Pillar 1: The Purpose of the Church (Matthew 28:18-20) [2:37]
- The Great Commission: four verb forms — go, make disciples, baptize, teach
- Critical Greek grammar: "Make disciples" (matheteusate) is the only main verb; go, baptize, teach are participles
- Churches that only study the Bible produce scholars, not disciples
- Jesus said "Follow me and I will make you fishers of men" — not "receivers of men"
- The likelihood of a true unbeliever walking into church on Sunday is very low
- Purpose statement: "Save the lost and make them disciples of Christ"
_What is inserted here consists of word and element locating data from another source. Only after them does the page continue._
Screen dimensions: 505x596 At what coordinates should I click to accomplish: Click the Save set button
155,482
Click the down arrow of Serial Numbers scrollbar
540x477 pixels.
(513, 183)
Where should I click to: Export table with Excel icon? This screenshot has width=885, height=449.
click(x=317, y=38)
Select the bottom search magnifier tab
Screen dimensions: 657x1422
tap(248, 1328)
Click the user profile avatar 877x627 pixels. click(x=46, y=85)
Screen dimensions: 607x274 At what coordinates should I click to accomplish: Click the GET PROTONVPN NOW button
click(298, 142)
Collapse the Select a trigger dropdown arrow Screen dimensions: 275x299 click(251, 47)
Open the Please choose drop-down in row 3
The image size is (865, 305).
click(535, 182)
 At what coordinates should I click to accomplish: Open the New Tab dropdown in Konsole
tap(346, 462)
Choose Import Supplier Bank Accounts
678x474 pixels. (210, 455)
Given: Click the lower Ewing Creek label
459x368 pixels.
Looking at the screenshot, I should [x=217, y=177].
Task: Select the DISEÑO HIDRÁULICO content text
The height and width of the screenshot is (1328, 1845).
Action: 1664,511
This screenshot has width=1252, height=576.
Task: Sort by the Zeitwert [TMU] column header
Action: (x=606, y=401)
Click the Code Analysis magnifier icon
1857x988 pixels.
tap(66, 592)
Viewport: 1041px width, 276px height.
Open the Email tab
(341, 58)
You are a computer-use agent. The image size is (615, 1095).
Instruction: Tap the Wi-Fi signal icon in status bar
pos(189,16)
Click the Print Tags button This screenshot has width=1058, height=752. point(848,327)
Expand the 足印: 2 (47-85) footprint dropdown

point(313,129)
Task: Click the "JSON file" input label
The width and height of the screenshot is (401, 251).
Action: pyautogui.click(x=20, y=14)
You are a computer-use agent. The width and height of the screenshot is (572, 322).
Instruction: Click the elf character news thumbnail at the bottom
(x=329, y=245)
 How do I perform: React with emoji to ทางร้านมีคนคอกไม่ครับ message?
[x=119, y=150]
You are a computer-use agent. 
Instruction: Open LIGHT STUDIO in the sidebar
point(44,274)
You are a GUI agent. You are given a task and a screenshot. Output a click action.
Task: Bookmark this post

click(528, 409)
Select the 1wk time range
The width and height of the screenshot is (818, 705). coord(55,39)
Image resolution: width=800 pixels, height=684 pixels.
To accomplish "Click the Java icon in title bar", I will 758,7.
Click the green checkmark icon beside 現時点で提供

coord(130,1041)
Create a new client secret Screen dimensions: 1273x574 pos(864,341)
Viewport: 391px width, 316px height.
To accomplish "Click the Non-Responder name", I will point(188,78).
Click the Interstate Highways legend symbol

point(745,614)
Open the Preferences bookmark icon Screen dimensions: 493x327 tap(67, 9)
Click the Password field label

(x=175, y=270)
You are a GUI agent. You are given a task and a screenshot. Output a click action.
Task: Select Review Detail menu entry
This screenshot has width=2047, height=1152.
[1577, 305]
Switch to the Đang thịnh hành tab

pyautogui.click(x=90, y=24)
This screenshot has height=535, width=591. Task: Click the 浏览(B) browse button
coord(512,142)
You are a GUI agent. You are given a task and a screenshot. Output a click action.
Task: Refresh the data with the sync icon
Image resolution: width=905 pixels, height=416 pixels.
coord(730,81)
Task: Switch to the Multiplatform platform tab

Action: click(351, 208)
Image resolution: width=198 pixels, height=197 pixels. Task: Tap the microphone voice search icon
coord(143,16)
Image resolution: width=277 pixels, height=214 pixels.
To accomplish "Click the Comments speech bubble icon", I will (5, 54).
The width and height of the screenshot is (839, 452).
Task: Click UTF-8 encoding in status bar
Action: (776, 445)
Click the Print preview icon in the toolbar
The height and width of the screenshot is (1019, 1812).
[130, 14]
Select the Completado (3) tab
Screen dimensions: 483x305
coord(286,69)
- "All nations" means the church cannot be limited by ethnic or cultural preferences
- New Life banned kimchi and Korean language from 1997 — intentionally multicultural (now ~50% Korean American)
Pillar 2: How Jesus Made Disciples (Mark 3:13-15) [34:02]
Method 1: Not by transferring knowledge, but by modeling [36:14]
- "That they might be with Him" — Jesus invited them to live with Him, watch Him
- John 13:15, 1 Thessalonians 1:6-7, 1 Peter 5:3 — be examples to the flock
- Bible study does NOT equal discipleship
Method 2: Not by classroom lectures, but by field experience [38:15]
- "That He might send them out to preach" — sent the Twelve, then the 72 (Luke 10)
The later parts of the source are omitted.